NYLAG Launches Transgender Employment Rights Program

Pictured above: Ez Cukor, Harvard Law School Irving R. Kaufman Fellow, who will implement the new Transgender Employment Law Project at NYLAG.

The New York Legal Assistance Group (NYLAG) has launched a program to help low-income transgender and gender non-conforming (TGNC) workers combat discrimination and other unlawful practices that represent formidable barriers to earning a living in New York City.

NYLAG’s LGBT Law Project, which currently provides culturally competent representation to low-income LGBT clients, will draw on the employment law expertise of NYLAG’s Justice at Work Project (JWP), bridging two existing areas of NYLAG’s work and expanding its ability to help LGBT clients across a broader spectrum. Elizabeth “Ez” Cukor, Harvard Law School Class of 2012, was awarded a Harvard Law School Irving R. Kaufman Fellowship for Public Service to develop the project with NYLAG.

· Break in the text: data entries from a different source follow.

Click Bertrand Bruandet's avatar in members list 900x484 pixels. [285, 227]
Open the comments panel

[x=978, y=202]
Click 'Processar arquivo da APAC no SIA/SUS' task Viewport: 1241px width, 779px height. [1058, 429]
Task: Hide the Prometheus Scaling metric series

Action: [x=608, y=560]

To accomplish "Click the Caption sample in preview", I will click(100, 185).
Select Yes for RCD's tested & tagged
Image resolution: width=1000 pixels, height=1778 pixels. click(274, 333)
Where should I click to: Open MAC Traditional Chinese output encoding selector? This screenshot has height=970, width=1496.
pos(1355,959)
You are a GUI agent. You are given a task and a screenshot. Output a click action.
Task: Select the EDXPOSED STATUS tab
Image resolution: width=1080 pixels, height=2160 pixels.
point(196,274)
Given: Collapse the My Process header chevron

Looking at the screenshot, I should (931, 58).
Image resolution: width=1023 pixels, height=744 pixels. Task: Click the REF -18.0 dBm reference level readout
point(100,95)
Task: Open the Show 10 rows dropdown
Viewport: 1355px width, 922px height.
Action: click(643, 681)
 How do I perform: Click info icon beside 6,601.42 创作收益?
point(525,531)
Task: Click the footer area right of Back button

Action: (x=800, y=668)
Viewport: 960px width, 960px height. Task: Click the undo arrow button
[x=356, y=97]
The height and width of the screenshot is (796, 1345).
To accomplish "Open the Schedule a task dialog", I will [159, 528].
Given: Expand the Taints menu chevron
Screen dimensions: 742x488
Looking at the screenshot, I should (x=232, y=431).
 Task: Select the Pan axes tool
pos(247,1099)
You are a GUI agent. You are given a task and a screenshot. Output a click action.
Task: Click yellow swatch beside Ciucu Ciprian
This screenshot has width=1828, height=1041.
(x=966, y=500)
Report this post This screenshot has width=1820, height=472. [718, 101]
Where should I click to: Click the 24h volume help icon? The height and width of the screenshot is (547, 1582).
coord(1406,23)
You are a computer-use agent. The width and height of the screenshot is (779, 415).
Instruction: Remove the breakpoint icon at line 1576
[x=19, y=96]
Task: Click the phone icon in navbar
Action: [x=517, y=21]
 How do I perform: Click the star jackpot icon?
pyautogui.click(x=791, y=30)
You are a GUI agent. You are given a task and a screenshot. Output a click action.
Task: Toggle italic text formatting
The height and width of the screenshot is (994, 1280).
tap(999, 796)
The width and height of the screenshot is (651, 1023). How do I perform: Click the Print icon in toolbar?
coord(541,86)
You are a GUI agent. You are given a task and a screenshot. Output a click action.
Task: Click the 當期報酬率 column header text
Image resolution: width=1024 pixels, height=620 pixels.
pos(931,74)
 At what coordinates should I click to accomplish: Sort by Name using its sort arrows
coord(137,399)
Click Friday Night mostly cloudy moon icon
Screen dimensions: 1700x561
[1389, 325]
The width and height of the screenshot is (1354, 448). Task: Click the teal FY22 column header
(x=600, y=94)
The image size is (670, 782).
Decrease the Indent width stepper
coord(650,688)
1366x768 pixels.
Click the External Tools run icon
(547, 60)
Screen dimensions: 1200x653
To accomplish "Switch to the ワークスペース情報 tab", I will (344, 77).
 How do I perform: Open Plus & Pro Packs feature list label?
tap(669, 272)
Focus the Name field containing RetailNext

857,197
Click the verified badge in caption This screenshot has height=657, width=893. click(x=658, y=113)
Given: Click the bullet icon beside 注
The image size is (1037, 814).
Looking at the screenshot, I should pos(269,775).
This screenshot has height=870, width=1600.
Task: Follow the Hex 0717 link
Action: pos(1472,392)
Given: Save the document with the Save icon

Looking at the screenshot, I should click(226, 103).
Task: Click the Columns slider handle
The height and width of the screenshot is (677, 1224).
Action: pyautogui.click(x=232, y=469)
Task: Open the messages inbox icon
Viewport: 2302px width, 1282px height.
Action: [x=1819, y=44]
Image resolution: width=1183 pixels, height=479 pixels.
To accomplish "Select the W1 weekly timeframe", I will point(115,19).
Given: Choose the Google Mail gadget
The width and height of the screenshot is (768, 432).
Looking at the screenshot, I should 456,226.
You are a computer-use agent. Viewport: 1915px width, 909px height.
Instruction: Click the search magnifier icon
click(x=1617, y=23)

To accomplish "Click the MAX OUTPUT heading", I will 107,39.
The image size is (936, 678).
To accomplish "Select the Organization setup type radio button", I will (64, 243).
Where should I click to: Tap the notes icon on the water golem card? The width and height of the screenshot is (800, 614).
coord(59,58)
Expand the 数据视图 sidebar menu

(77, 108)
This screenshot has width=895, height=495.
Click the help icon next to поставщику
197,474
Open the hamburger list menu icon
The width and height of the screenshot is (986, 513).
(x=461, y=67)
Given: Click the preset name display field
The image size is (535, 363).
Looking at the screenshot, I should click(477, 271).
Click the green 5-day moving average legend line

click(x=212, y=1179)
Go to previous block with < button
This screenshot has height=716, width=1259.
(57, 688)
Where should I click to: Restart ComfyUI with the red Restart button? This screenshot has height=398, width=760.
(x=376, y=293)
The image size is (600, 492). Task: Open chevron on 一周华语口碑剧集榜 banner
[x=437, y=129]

“It is outrageous that today, in New York City, transgender people continue to experience discrimination in the workplace, and with this new program NYLAG is putting employers on notice that this behavior is illegal and will not be tolerated,” said NYLAG President, Yisroel Schulman. “We will address the problems of poverty and discrimination within the transgender community through direct legal representation of transgender workers by bringing together the expertise of two of our most effective legal services programs. Our LGBT Law Project attorneys will provide culturally competent representation for our transgender clients, while the Justice at Work Project attorneys will bring their expertise in employment law. And, we are thrilled to welcome Ez Cukor to NYLAG and partner with her in this effort.”

In a recent survey of transgender workers, half of all respondents had never been offered a job while living openly as transgender and nearly 60% had experienced employment discrimination. A large nationwide study yielded similar results: almost 80% of TGNC respondents reported experiencing discrimination on the job. A staggering 47% of respondents had been fired, denied promotion, or not hired because of their gender identity. Moreover, TGNC people are nearly four times more likely to be living in dire poverty than the general population.

NYLAG’s LGBT Law Project offers free direct legal assistance to low-income LGBT community members. The Project offers assistance with matters that involve family law, second-parent adoptions, orders of protection, legal name changes, housing discrimination, wills and advanced directives among other areas. This work is made possible by a generous grant from the Orrick Community Responsibility Program. For more information go to www.nylag.org/lgbt or call 212-613-5000 x 5107.

NYLAG’s Justice at Work Project provides advice, consultations, and legal representation to low-wage workers on issues related to employment. JWP assists workers seeking to enforce their rights in the workplace, particularly in the areas of wage violations, unemployment insurance appeals, employment discrimination, and the Family and Medical Leave Act.